The manner in which dental implant therapy is performed in the esthetic zone has evolved significantly over the past two decades. Much of this evolution is related to a more comprehensive understanding of the behavior of hard and soft tissues post-extraction. The concept that implant placement at the time of extraction will maintain alveolar bone dimensions1 has been refuted in animal and human studies.2-4 This enhanced knowledge of physiologic modeling and remodeling has led to numerous strategies geared toward preserving 3-dimensional ridge morphology resulting in stability of esthetic outcomes.5,6 Along with surgical methods of preservation and augmentation, prosthetic treatment plays a significant role in achieving and maintaining soft-tissue harmony.7,8
Over time, patients treated in the developmental stages of implantology may need additional treatment. Teeth adjacent to implants may fail, requiring extraction and replacement with implants. Blending newer implant-supported restorations into a region of the dentition where existing and sometimes unesthetic prostheses are already present can be challenging. This often requires multiple procedures, including the use of fixed provisional restorations to facilitate the development of soft-tissue profiles and to avoid pressure on the dentition that can be caused by removable prostheses. Ensuring that these temporary restorations are easily retrievable simplifies treatment.
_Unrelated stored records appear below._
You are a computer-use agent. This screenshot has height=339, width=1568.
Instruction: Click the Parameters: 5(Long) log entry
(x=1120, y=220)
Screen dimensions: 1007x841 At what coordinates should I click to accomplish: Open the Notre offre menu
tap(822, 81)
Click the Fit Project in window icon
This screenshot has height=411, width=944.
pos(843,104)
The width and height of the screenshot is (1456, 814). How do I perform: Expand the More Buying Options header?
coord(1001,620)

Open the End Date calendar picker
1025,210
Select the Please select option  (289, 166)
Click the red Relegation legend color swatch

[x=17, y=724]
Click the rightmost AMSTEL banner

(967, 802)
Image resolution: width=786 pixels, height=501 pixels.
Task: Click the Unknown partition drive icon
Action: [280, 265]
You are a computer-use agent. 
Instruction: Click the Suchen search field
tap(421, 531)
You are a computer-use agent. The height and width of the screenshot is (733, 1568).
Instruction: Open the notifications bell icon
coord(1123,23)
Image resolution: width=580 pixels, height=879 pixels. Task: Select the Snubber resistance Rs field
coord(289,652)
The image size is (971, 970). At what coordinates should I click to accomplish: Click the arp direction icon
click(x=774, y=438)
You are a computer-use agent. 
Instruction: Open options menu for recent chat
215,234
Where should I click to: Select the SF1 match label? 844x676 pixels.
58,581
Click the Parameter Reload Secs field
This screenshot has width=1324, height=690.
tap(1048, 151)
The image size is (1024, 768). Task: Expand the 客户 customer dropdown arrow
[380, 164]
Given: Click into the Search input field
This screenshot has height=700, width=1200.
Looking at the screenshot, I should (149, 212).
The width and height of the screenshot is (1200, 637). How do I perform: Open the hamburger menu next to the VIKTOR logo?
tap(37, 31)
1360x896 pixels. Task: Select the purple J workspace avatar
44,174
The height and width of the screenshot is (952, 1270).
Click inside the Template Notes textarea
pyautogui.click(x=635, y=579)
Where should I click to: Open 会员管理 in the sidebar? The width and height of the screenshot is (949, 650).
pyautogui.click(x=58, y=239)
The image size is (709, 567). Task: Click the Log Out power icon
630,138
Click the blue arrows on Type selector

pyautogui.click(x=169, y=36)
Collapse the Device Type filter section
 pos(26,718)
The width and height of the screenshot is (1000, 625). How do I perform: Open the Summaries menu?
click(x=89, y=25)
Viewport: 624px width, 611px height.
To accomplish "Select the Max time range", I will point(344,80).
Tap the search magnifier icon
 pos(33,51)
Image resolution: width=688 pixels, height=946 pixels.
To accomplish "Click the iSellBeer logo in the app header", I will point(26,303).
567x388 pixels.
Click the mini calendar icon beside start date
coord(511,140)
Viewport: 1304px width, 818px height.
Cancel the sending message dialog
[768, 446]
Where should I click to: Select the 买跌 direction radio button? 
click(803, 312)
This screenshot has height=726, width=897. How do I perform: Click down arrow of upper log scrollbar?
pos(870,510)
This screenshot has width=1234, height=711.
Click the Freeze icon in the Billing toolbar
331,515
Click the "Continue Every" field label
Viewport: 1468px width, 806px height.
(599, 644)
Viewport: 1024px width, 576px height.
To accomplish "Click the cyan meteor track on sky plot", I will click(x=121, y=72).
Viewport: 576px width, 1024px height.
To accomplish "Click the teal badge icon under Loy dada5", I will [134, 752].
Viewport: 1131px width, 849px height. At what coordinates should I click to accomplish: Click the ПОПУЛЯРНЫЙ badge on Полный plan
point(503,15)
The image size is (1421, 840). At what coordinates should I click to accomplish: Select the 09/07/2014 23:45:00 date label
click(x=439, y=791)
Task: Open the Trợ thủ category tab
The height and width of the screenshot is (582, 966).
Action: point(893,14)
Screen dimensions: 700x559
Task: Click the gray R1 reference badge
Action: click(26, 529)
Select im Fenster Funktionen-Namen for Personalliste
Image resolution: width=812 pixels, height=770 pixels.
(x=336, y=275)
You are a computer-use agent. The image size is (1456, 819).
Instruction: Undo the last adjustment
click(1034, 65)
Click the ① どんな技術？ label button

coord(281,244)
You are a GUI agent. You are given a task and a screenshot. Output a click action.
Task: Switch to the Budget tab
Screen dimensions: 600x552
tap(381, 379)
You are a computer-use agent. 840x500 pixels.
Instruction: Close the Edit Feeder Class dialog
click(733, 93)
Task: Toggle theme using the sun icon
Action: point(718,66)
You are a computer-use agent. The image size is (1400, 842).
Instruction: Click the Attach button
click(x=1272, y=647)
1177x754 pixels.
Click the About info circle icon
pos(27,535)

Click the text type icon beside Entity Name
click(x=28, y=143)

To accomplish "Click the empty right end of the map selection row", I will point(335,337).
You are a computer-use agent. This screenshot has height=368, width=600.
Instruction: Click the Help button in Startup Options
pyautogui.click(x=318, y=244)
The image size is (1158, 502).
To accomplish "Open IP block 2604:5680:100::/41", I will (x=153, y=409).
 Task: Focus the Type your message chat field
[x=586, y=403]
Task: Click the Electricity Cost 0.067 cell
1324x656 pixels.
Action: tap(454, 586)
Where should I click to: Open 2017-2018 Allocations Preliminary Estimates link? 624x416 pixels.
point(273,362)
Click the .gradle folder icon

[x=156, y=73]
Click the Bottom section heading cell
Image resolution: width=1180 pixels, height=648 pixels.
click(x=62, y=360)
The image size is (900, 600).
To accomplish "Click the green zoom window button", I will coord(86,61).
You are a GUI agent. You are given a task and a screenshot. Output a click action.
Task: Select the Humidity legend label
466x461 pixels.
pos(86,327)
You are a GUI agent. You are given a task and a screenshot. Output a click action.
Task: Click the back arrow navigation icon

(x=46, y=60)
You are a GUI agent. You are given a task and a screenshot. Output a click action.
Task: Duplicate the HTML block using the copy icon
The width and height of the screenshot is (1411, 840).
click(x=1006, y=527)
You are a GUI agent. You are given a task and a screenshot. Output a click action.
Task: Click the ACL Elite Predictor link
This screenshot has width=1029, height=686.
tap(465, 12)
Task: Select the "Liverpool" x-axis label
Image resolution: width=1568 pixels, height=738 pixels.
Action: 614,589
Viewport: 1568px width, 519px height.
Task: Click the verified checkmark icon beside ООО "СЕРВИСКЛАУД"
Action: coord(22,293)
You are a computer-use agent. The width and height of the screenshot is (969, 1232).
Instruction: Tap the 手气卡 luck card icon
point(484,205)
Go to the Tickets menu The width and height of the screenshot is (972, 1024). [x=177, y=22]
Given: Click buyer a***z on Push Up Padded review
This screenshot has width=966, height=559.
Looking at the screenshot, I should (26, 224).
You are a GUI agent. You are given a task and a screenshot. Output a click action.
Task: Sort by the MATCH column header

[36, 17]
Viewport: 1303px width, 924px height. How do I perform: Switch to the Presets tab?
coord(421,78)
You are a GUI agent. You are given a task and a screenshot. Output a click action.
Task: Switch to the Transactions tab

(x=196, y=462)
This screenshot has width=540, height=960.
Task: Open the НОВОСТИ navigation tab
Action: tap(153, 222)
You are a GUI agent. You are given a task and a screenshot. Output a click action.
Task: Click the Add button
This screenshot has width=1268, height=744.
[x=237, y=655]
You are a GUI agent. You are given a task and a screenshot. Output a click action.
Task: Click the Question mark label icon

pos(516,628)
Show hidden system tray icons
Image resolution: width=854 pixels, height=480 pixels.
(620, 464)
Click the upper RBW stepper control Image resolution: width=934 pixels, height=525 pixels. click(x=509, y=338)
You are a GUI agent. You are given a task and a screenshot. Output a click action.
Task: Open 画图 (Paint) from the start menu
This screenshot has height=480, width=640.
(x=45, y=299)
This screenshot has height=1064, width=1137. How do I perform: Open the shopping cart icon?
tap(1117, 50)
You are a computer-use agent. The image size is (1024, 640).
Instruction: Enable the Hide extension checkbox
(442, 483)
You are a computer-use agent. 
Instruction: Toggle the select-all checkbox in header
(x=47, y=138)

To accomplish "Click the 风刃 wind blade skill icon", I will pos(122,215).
Abutments with an "angle correction" that provide screw retention of definitive restorations were recently introduced. A drawback of using these abutments for provisional restorations, in addition to expense, is the inability to maintain screw tightening.9 Another option, which allows anchorage of temporary and definitive restorations to be predictably screw retained, is the use of implants with a subcrestal angle correction (SAC). In addition to practicality, these unique implants eliminate potential complications caused by undetected submucosal cement. This implant concept is not new; Vandeweghe et al demonstrated its efficacy in a 1-year study.10 Often, the anatomy of the anterior maxilla is such that implant placement along the long axis of the extracted root or alveolus dictates implant placement with a coronal emergence angle directed through the incisal or facial aspect of the prosthetic crown.11 On the contrary, placing an implant with its long axis emerging through the cingulum of the restoration may result in perforation of the facial bone.12 An SAC implant often can be placed into the palatal bone of an extraction socket, along the incisal angle of the crown, and allow screw retention of the prosthesis.11
The following case report demonstrates the use of straight and SAC implants combined with hard- and soft-tissue augmentation and serial provisionalization to replace hopeless teeth adjacent to pre-existing implants and improve the overall esthetic appearance in the anterior maxilla.
Case Report
A 43-year-old male patient presented to his restorative dentist with two chief complaints. First, he was aware of two failing teeth in the No. 5 and 6 positions. Second, he was displeased with the esthetics provided by an implant restoration supported by two implants in the No. 7 and 8 locations, replacing teeth Nos. 7 through 9. The patient objected to the appearance of pink porcelain utilized to compensate for hard- and soft-tissue deficiencies and he expressed a desire to improve his overall appearance (Figure 1). Radiographs demonstrated failing teeth Nos. 5 and 6 as well as previously placed 3.75-mm-diameter external hex implants in the No. 7 and 8 positions (Figure 2 and Figure 3).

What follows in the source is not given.